> _DOCUMENT EXCERPT_
=== Begin Enclosure ===
Public health education and risk reduction

  • During an outbreak of RVF, close contact with animals, particularly with their body fluids, either directly or via aerosols, has been identified as the most significant risk factor for RVF virus infection. In the absence of specific treatment and an effective human vaccine, raising awareness of the risk factors of RVF infection as well as the protective measures individuals can take to prevent mosquito bites, is the only way to reduce human infection and deaths.
  • Public health messages for risk reduction should focus on:

  • Reducing the risk of animal-to-human transmission as a result of unsafe animal husbandry and slaughtering practices. Gloves and other appropriate protective clothing should be worn and care taken when handling sick animals or their tissues or when slaughtering animals.
  • Reducing the risk of animal-to-human transmission arising from the unsafe consumption of fresh blood, raw milk or animal tissue. In the epizootic regions, all animal products (blood, meat and milk) should be thoroughly cooked before eating.
  • The importance of personal and community protection against mosquito bites through the use of impregnated mosquito nets, personal insect repellent if available, by wearing light coloured clothing (long-sleeved shirts and trousers) and by avoiding outdoor activity at peak biting times of the vector species.
  • Vector Control:

  • Other ways in which to control the spread of RVF involve control of the vector and protection against their bites.
  • Larviciding measures at mosquito breeding sites are the most effective form of vector control if breeding sites can be clearly identified and are limited in size and extent. During periods of flooding, however, the number and extent of breeding sites is usually too high for larviciding measures to be feasible.

RVF Forecasting and Climatic Models

Forecasting can predict climatic conditions that are frequently associated with an increased risk of outbreaks, and may improve disease control. In Africa, Saudi Arabia and Yemen RVF outbreaks are closely associated with periods of above-average rainfall. The response of vegetation to increased levels of rainfall can be easily measured and monitored by Remote Sensing Satellite Imagery.
In addition, RVF outbreaks in East Africa are closely associated with the heavy rainfall that occurs during the warm phase of the El Niño/Southern Oscillation (ENSO) phenomenon.
These findings have enabled the successful development of forecasting models and early warning systems for RVF using satellite images and weather/climate forecasting data. Early warning systems, such as these, could be used to detect animal cases at an early stage of an outbreak enabling authorities to implement measures to avert impending epidemics.
Within the framework of the new International Health Regulations (2005), the forecasting and early detection of RVF outbreaks, together with a comprehensive assessment of the risk of diffusion to new areas, are essential to enable effective and timely control measures to be implemented.
=== End Enclosure ===
> _INFORMATION SHOWN_
=== Begin Enclosure ===
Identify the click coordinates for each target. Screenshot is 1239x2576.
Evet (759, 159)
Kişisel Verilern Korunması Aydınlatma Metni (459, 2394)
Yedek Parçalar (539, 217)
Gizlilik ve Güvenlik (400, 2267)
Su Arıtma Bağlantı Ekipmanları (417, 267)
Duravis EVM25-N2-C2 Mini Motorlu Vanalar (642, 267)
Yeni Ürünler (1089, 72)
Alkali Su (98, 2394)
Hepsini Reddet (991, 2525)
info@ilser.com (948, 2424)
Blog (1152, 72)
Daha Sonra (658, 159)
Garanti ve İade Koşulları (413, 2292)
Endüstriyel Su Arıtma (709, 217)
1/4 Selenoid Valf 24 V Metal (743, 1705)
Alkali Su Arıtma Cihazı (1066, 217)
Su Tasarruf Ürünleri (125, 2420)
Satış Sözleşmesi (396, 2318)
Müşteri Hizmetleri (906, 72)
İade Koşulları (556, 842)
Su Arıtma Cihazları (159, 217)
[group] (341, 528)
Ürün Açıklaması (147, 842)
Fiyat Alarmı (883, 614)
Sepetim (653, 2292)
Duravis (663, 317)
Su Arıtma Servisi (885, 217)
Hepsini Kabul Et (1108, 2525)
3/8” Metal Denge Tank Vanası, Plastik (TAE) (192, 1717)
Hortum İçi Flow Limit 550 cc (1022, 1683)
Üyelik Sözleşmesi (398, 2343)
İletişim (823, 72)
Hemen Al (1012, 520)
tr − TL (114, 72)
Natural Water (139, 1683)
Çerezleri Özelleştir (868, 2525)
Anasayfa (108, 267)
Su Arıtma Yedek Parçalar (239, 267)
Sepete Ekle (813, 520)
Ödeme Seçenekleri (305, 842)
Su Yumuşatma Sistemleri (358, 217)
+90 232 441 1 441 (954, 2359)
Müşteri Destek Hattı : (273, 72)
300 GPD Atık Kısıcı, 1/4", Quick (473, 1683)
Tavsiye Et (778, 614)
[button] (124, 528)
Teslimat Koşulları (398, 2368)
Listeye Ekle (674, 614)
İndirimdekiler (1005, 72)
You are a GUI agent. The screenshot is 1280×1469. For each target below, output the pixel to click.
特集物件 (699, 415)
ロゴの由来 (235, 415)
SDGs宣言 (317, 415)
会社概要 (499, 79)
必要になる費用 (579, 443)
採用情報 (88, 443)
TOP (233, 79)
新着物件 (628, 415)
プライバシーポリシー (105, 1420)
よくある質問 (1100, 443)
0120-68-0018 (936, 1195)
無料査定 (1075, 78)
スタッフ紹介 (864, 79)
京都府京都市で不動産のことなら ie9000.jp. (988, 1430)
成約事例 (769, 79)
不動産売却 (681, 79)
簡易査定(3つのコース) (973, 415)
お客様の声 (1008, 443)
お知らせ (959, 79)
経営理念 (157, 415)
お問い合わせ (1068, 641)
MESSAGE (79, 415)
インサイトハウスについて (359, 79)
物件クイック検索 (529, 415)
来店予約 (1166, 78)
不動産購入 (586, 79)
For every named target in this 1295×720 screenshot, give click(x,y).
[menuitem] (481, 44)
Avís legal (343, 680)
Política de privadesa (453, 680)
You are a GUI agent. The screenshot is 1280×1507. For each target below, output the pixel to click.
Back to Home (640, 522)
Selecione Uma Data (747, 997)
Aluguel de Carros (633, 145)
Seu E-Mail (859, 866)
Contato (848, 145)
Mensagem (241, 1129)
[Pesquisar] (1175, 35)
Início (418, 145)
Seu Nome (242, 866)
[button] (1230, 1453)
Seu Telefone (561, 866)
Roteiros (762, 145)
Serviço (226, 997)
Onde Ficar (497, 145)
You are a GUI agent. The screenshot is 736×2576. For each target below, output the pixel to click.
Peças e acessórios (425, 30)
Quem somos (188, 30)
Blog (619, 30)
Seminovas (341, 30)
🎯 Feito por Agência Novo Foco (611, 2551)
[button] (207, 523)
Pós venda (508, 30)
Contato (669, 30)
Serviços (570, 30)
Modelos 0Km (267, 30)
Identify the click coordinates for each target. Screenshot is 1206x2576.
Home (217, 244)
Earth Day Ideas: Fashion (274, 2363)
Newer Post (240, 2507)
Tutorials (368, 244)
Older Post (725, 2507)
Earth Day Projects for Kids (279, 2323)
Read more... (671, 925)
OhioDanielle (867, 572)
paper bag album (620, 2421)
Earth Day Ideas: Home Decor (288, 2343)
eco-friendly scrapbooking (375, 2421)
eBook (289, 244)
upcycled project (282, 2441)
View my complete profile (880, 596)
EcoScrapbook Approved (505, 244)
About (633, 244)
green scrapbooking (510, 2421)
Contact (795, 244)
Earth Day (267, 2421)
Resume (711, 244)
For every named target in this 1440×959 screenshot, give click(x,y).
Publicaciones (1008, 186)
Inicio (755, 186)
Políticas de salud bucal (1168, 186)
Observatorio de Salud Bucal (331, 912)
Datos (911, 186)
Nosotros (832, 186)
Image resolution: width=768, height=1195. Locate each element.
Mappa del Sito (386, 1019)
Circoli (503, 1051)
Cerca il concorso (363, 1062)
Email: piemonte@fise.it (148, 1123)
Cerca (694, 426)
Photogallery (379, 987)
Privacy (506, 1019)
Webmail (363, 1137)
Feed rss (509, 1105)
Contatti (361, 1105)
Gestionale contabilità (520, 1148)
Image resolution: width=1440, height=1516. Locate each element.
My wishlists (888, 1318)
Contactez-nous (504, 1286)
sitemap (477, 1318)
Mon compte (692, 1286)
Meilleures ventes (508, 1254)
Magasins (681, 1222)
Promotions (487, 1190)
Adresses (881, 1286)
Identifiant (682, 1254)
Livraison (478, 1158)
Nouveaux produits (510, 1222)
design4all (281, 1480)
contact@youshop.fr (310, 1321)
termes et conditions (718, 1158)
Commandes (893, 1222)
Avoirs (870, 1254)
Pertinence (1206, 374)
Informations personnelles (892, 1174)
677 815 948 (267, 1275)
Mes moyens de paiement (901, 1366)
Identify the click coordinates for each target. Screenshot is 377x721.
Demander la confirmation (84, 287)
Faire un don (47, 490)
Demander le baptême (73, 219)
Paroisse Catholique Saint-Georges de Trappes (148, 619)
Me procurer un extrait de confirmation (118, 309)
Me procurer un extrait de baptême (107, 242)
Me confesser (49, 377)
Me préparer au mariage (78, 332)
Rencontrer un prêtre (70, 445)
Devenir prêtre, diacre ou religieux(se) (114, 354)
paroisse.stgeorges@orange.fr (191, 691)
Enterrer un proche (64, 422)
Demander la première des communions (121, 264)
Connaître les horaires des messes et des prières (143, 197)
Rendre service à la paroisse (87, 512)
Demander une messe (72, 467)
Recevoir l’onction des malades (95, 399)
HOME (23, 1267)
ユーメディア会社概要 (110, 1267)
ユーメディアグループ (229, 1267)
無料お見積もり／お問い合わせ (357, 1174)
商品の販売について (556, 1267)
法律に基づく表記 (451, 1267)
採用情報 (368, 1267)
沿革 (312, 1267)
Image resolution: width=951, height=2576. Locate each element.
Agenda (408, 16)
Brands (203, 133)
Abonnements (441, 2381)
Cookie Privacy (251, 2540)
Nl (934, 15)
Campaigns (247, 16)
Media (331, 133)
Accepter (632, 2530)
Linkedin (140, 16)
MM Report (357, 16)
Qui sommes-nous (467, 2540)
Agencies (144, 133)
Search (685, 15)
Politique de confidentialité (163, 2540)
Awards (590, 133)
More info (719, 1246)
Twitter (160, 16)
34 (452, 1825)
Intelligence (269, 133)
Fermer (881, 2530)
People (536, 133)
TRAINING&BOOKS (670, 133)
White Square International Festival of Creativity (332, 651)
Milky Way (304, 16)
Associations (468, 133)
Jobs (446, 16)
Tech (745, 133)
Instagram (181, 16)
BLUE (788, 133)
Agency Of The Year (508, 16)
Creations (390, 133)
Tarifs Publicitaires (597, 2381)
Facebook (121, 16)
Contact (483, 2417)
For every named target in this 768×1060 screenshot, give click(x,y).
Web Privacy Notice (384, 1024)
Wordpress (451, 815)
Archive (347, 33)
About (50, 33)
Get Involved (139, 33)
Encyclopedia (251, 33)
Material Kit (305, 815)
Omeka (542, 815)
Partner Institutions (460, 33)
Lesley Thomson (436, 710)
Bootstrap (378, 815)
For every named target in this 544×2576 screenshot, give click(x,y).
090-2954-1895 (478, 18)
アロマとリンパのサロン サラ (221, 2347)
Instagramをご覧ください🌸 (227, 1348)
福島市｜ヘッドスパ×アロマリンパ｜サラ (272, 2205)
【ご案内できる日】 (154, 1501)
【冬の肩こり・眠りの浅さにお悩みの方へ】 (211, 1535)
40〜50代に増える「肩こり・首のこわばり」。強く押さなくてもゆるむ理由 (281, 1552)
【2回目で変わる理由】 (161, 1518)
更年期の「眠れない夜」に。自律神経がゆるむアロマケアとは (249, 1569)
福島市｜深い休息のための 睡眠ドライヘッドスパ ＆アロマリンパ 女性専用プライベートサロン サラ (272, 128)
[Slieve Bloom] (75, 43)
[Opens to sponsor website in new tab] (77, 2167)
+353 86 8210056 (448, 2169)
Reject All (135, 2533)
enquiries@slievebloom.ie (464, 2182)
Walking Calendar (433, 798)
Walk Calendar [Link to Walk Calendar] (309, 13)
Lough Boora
=== End Enclosure ===
> _YOUR TASKS_
1. Reproduce the passage of the RVF text from "Forecasting can predict" to "Sensing Satellite Imagery.".
2. Answer each question from the RVF text.
(a) In which places are RVF outbreaks closely associated with periods of above-average rainfall?
(b) What form of vector control is most effective when breeding sites can be clearly identified and are limited in size and extent?
(c) Within the framework of which regulations are forecasting and early detection of RVF outbreaks described as essential?
3. List every means of personal and community protection against mosquito bites that the RVF text names.

> _PROBLEM SOLUTIONS_
1.
Forecasting can predict climatic conditions that are frequently associated with an increased risk of outbreaks, and may improve disease control. In Africa, Saudi Arabia and Yemen RVF outbreaks are closely associated with periods of above-average rainfall. The response of vegetation to increased levels of rainfall can be easily measured and monitored by Remote Sensing Satellite Imagery.

2.
(a) Africa, Saudi Arabia and Yemen.
(b) Larviciding measures at mosquito breeding sites.
(c) The new International Health Regulations (2005).

3.
- Impregnated mosquito nets
- Personal insect repellent, if available
- Light coloured clothing (long-sleeved shirts and trousers)
- Avoiding outdoor activity at peak biting times of the vector species